Our study, although with several strengths, is not without possible limitations. First the ADHD population is heterogeneous, with age ranging 6–18 years and comorbidity with ODD; however, these characteristics make our sample more similar to the ADHD population in clinical settings, which reinforces the generalisability of our study. A second limitation is the duration of our study, 12 weeks, while most of the studies included in our previous meta-analysis1 have longer durations (mean of 15.6 weeks). Perhaps a longer duration of the trial would have been more successful in eliciting effects of EPA on clinical symptoms in ADHD. However, longer trials risk high drop-out rates, and we wanted to test an intervention that was easily deliverable in non-specialist settings; our drop-out rate of around 10% testifies to the success of this approach. It is also interesting to note that those who discontinued the study had a younger age than those who completed the study; this may be due to the fact that parents of young children with ADHD might feel less distressed by the symptoms and thus less keen in pursuing treatment, as suggested by previous studies49. Finally, we did not perform multiple comparison corrections in our analysis; we felt that this would have been too stringent, and might have generated false-negative findings. Instead, we have relied on the presentation of effect size differences throughout the papers, so that clinical significance, rather than statistical, is used to convey the strengths of the results; improvement in the overall group was at least moderate in its effect size (.38), and the improvements in the youth with the lowest EPA levels were big in their effect sizes (>0.8), thus we trust that these are true positive findings.

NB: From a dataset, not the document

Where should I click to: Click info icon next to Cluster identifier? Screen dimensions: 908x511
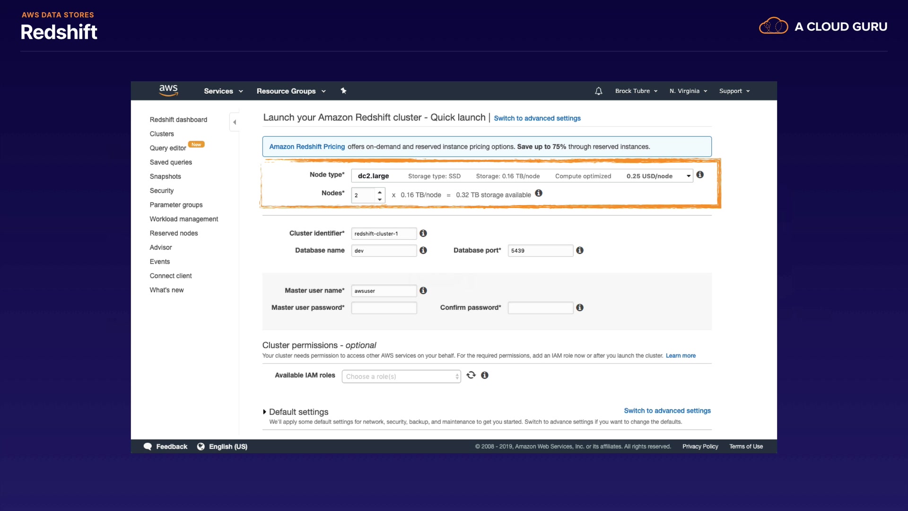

In conclusion, our study shows some benefits of EPA monotherapy on cognitive symptoms of ADHD. As amply discussed, it is possible that a combined EPA + DHA strategy might have been more beneficial, and as such we support the recent recommendation by a panel of ADHD experts that patients who prefer omega-3 supplements over stimulants should take a combination of DHA and EPA at doses ≥750 mg per day for at least 12 weeks50. However, we additionally recommend that this strategy should be even more strongly advocated for children with evidence of low endogenous PUFAs levels, as indicated by direct measurement, dietary habits or symptoms of EFA deficiency. Conversely, in the cases where high endogenous levels of PUFAs might already be present because of a dedicated diet or previous supplements, PUFAs levels should be investigated before trialling this strategy, to limit any potential negative effects. In this way, we can start bringing the benefits of ‘personalised treatment’ to children with ADHD.